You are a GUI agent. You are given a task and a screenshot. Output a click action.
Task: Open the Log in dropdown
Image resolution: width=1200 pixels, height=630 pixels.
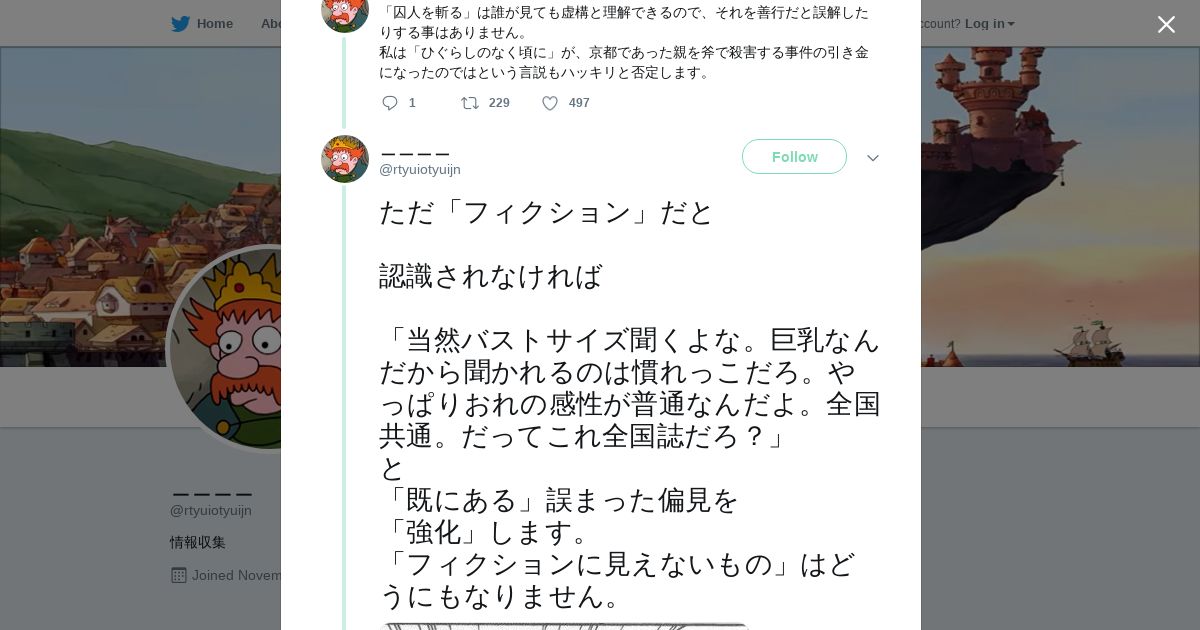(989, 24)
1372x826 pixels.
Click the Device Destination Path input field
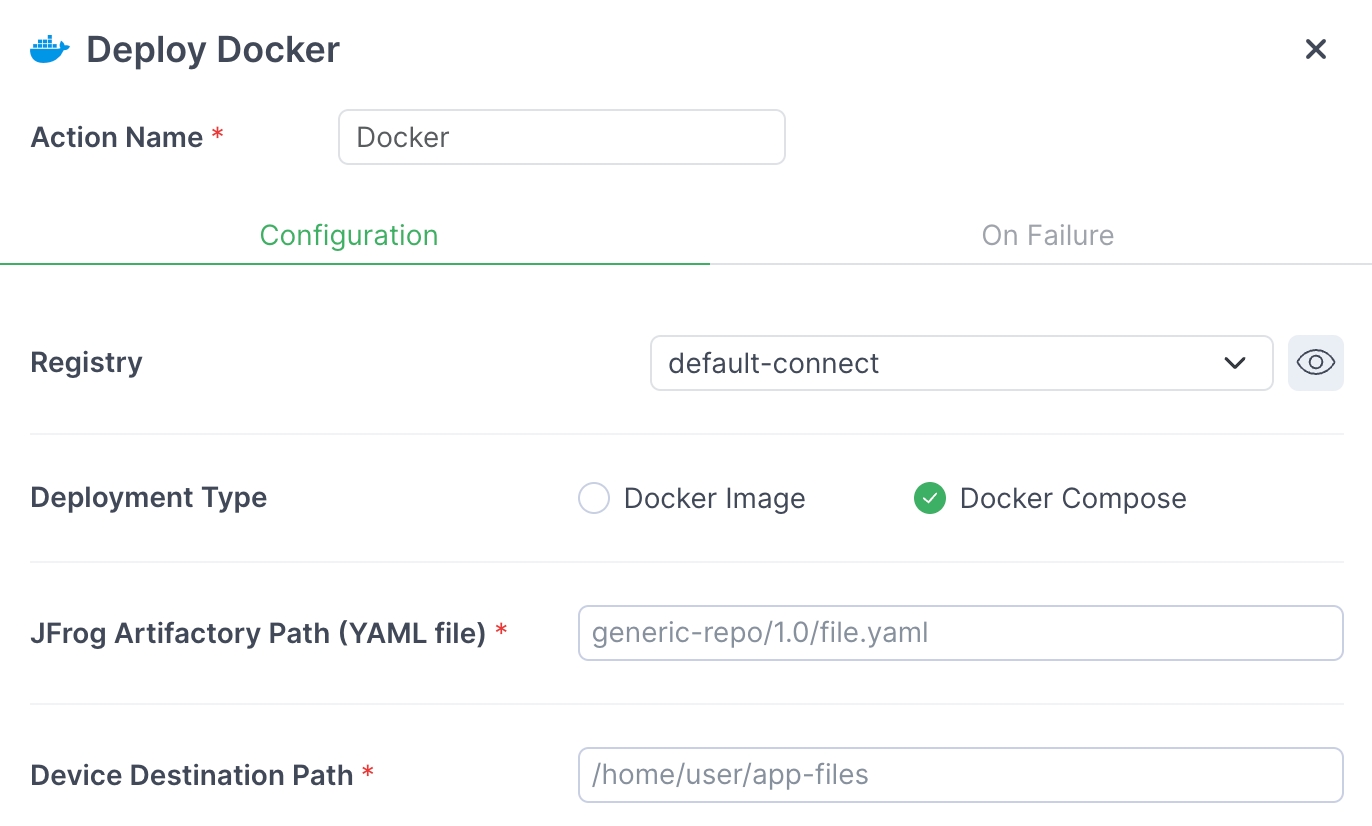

= = = = = = =

# [Task]
The answer should match the data above word for word, with no pictures in it.

# [Written answer]
You are a GUI agent. You are given a task and a screenshot. Output a click action.
Task: Open the Log in dropdown
Image resolution: width=1200 pixels, height=630 pixels.
(989, 24)
1372x826 pixels.
Click the Device Destination Path input field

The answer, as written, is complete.